→ **Source text**:
Nova Scotia·CBC Investigates

Mactech Distance Education under scrutiny for student loan defaults

Hundreds of students who enrolled in Mactech courses costing up to $10,000 apiece have been left with heavy debt and are unable to repay their loans, a CBC News investigation has found.

Cape Breton distance education college has one of the worst student loan repayment rates in Canada

Mactech Distance Education commercials tout its courses in IT, web design and business management. (Mactech)

It bills itself as a "trusted authority for online education," offering prospective students career-improving programs with the chance to realize the life they "deserve."

Television and online commercials for North Sydney's Mactech Distance Education pitch a cheerful view of that future, with actors playing former students who tout the job-ready training they receive.

But for many who sign up at the private college, the prospects are less rosy.

Hundreds of students who enrolled in Mactech courses costing up to $10,000 apiece have instead been saddled with heavy debt and are unable to repay their loans, a CBC News investigation has found.

In a six-year period ending December 2013, nearly half of Nova Scotians granted student loans to attend Mactech defaulted following their studies, according to an analysis by CBC News of numbers obtained through freedom of information laws.

'I applied to well over 100 places'

Melissa Andrews calls her experience with the private college a "nightmare."

Three years ago she was working at the Convergys call centre in New Glasgow, but was eager to move on to more advanced IT work.

She first contacted Mactech after watching their television ads. What followed, she says, were repeated emails from the school inquiring about her plans. Finally, she says she was convinced to sign up.

But after the one-year A+ Technical Support Specialist program at Mactech and $14,000 in loans, she says her job prospects improved little.

"I ended up getting a call centre job, which I could have done very easily without the course," Andrews says.
Melissa Andrews says she's making only minimum payments on the $14,000 student loan she took out for a technical specialist course at Mactech. (CBC)

"I applied to well over 100 places. The amount of places that I did apply, if any of them contacted me back, they'd ask me what Mactech was. They didn't know."

→ **Records shown**:

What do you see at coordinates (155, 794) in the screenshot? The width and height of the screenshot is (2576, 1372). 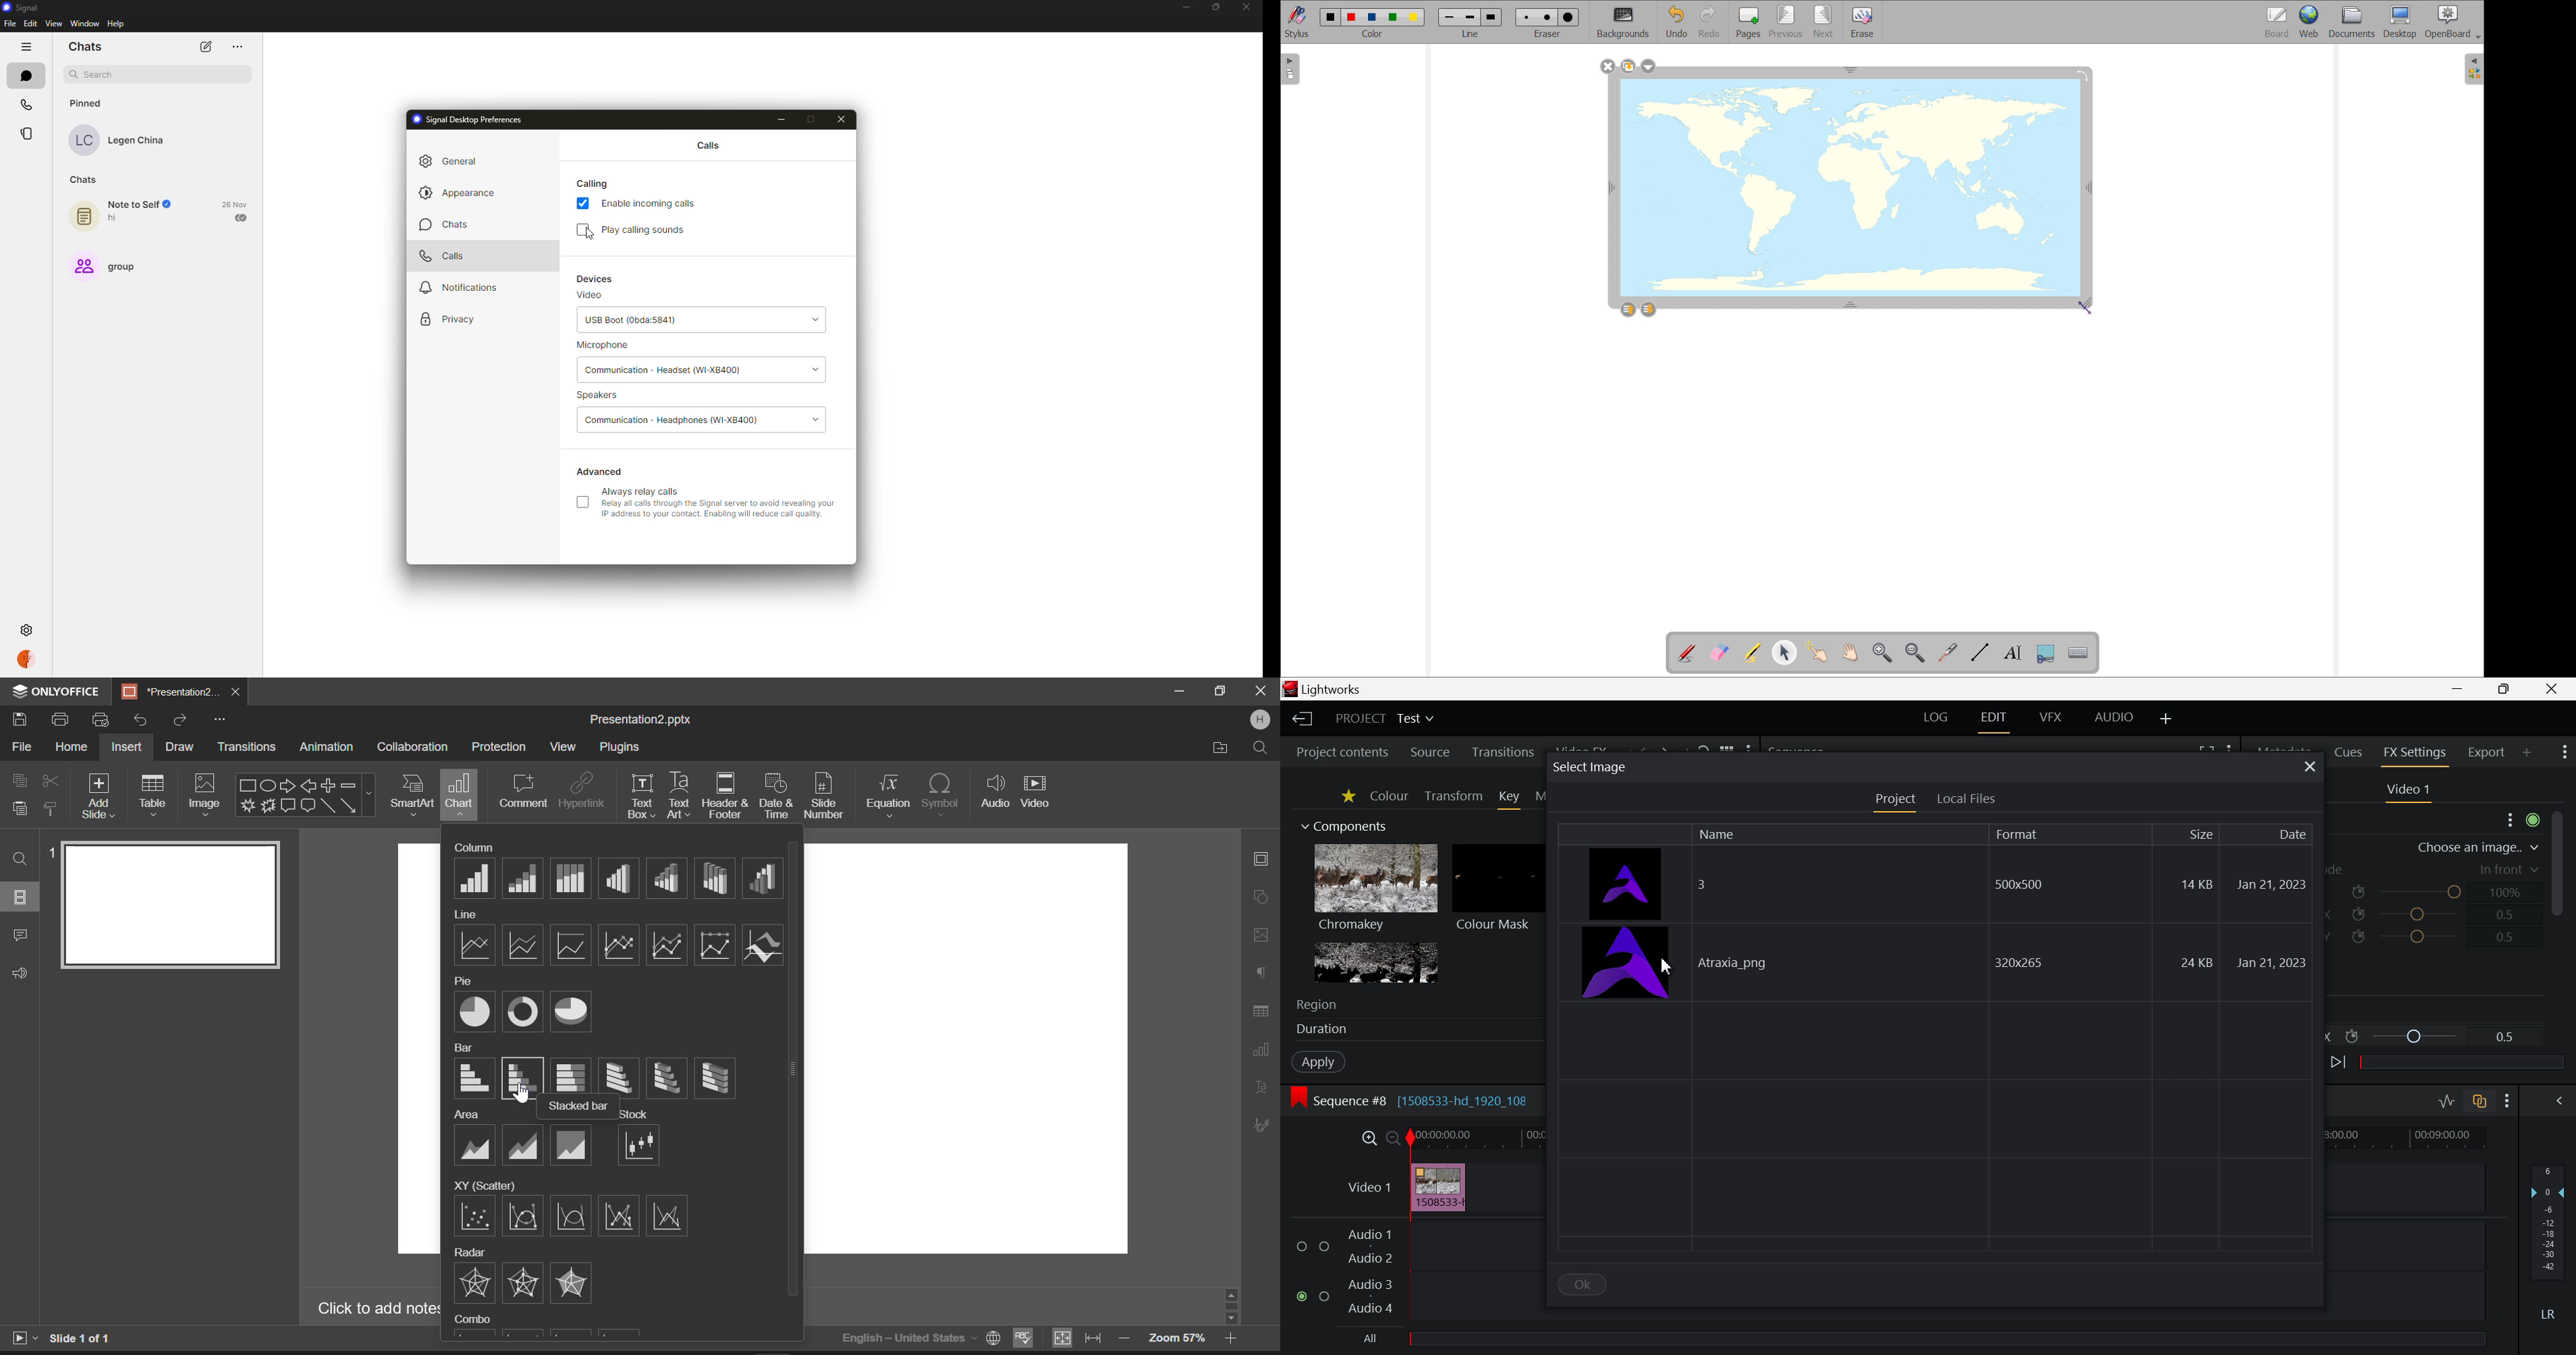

---

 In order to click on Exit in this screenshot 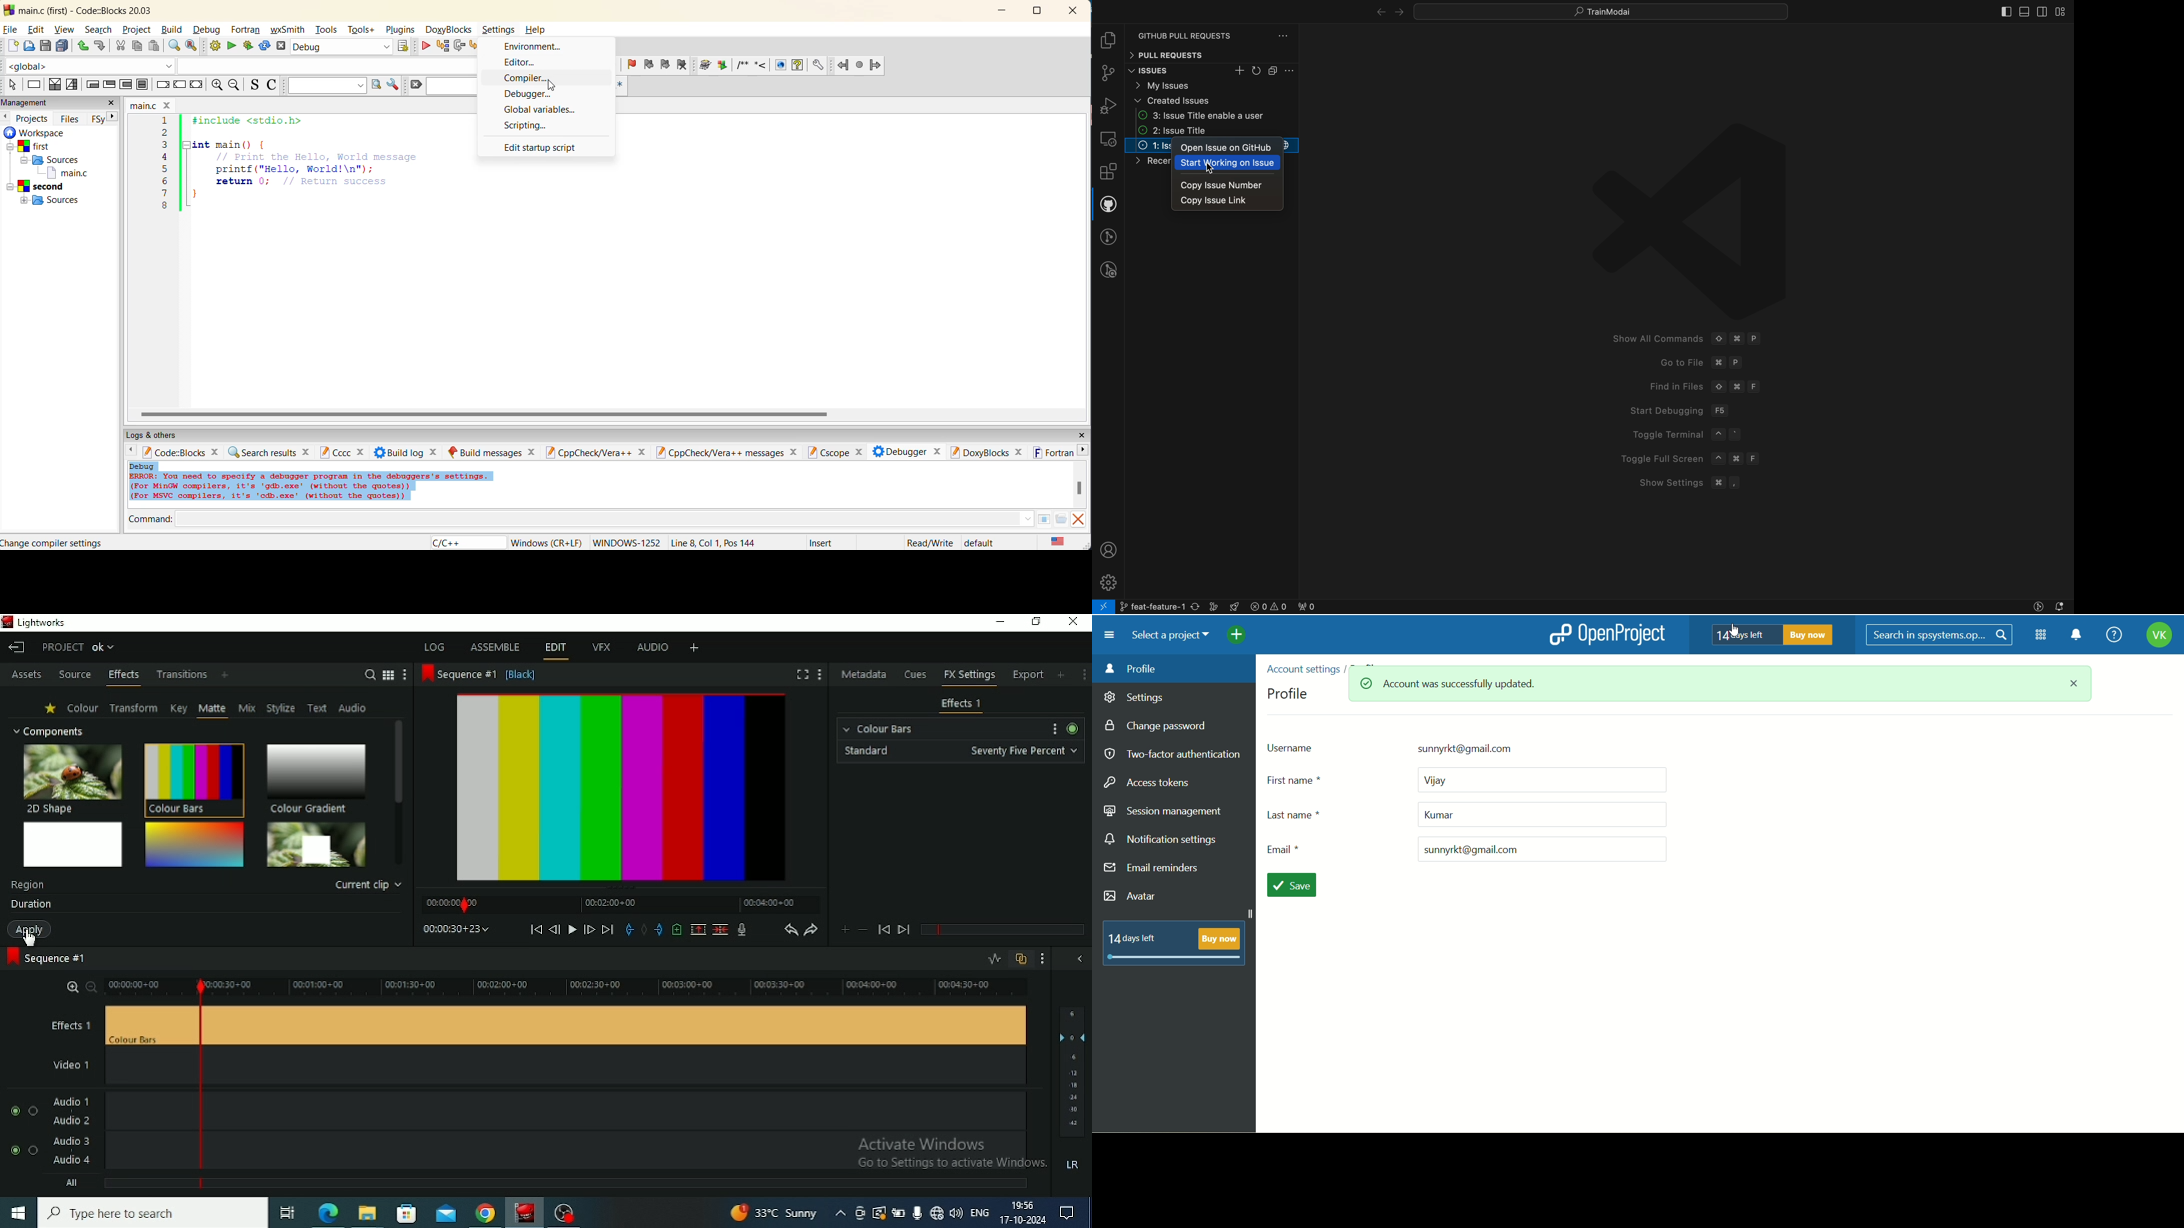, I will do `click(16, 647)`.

→ **Required work**:
1. Reproduce a passage from the Mactech student loan article word for word, beginning at the words "It bills itself" and stopping after "of information laws.".
2. Take the Mactech student loan article further, picking up after its final sentence.

→ **The results**:
1.
It bills itself as a "trusted authority for online education," offering prospective students career-improving programs with the chance to realize the life they "deserve."

Television and online commercials for North Sydney's Mactech Distance Education pitch a cheerful view of that future, with actors playing former students who tout the job-ready training they receive.

But for many who sign up at the private college, the prospects are less rosy.

Hundreds of students who enrolled in Mactech courses costing up to $10,000 apiece have instead been saddled with heavy debt and are unable to repay their loans, a CBC News investigation has found.

In a six-year period ending December 2013, nearly half of Nova Scotians granted student loans to attend Mactech defaulted following their studies, according to an analysis by CBC News of numbers obtained through freedom of information laws.

2.
The province considers a loan in default if there's been no payment in 270 days. And it says a school with a high rate of defaults often means students have trouble finding work or don't make much income after graduation.

One of the worst repayment rates

Falling behind on payments has major implications: it tarnishes credit ratings, making it difficult to secure future loans. It also means that public money handed out in the form of loans is less likely to be repaid into government coffers.

At Mactech, students default so often that the school has one of the worst repayment rates of any post-secondary institution in the country. And during a six-year period, the Nova Scotia government was unable to collect nearly $2 million from 398 former students.

At least two provinces, British Columbia and Prince Edward Island, refuse to fund students who want to attend Mactech. P.E.I. cites the low repayment rates as the reason.

Mactech is headquartered in an industrial park in North Sydney, N.S. (CBC)

Mactech acknowledges the poor student loan repayment record. It says many of its students are jobless or work minimum wage when they enroll at the private college. Almost all are women, three-quarters have children and the average age is 34 years.

Spokesman Jamie MacNeil says many of those students don't have the employment history or social supports that help when repaying a loan. However, he says, Mactech can help break the cycle of poverty by training people for a fresh start.

'We are concerned'

The school says it has a career services division that tries to help graduates land jobs and provides extensive guidance to help students repay loans.

"Mactech has dedicated a lot of resources and energy and money when we talk about the individuals who work specifically with graduates on a continuous basis," MacNeil says.

The college says it employs 37 people, including seven online instructors, at its signless headquarters in a North Sydney industrial park.

Under a national framework policy approved in 2001, the provinces and Canadian government agreed to closely monitor federal student loan data.

Any educational institution with repayment rates under a certain threshold would be marked in the "red zone," and could be refused student loans if there was no improvement.

Mactech has been in the red zone for a decade, but Nova Scotia has so far chosen to work with the college rather than scrap its designation.

Carol Lowthers, the province's executive director of student assistance, says Mactech's repayment rate has improved in recent years, even though it remains one on the worst in the country.

Last year 46 per cent of students were repaying their loans on time, Mactech's best showing since 2004, but a far cry from the national average of 87 per cent.

"Are we concerned about their rate, yes we are," Lowthers says. "Any institution with a lower repayment rate, we are concerned about."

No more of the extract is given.